Managing complexity

The approach of placing your functions into separate directories might look like it increases the complexity, but it actually reduces it. It is far more complex to maintain a script of hundreds of lines of code. It gets even worse when the code is being duplicated, due to laziness or a lack of knowledge. Duplicated code means duplicated risks, and duplicated maintenance, as well.

There is a very helpful module called PSModuleDevelopment on GitHub, which contains some refactoring functions. One of those functions is Split-PSMDScriptFile, which will automatically extract all functions into separate script files for you.

Check it out on the PowerShell Gallery!

With existing scripts, it is very important that you discover such candidates for refactoring. These duplicated code bits will probably be the first functions that you create. When starting from the drawing board, you can always keep the best practices in mind and start off with proper functions.
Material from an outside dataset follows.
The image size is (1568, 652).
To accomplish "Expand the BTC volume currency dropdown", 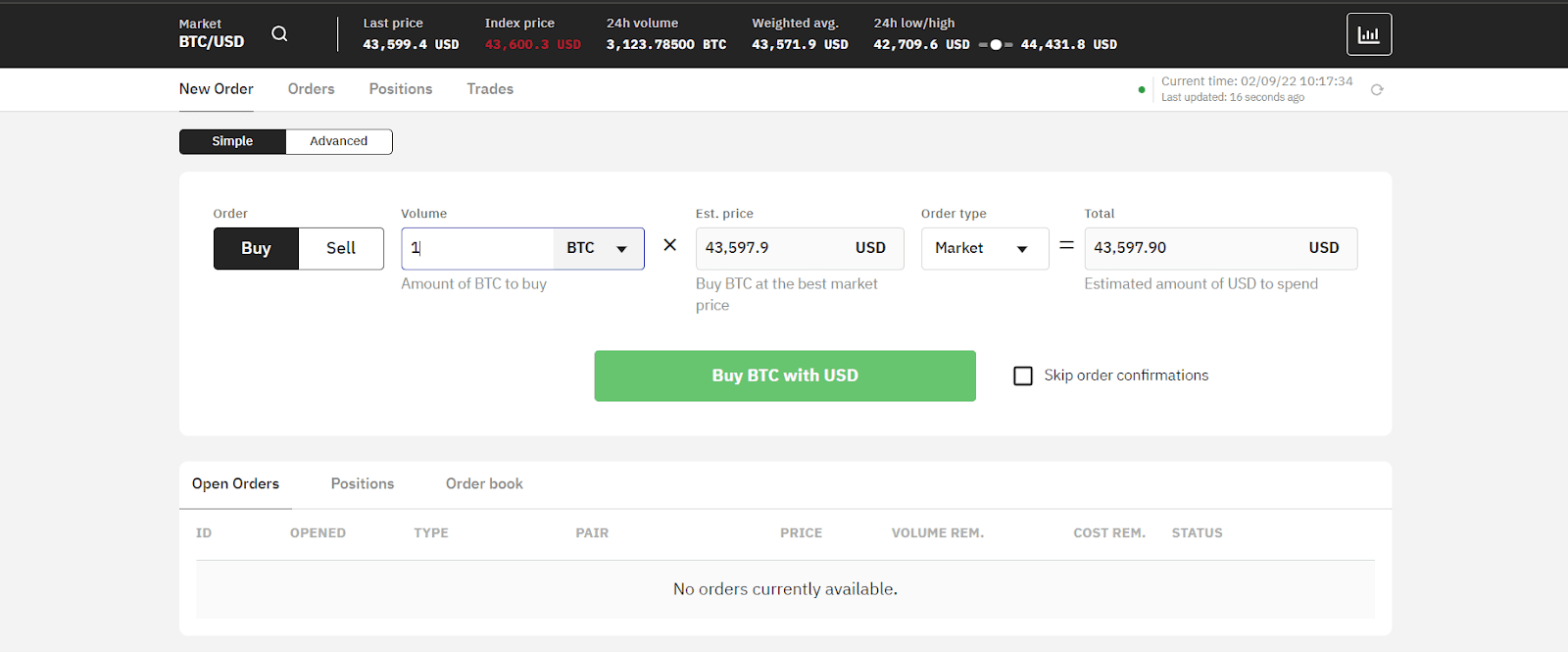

In order to tackle seemingly complex problems, try to break them into smaller pieces. Remember CRUD from the section on APIs? Most things that you want to accomplish will likely require you to read data, create objects, update objects / write back to some infrastructural components, and delete objects. These four keywords already hint at the cmdlet verbs that you will be using quite often in the beginning: get, new / add, set, and remove.

In order to keep the complexity relatively low, try to refrain from creating functions that do everything. The design philosophy of cmdlets is this: a cmdlet should have one purpose, and fulfill its purpose flawlessly.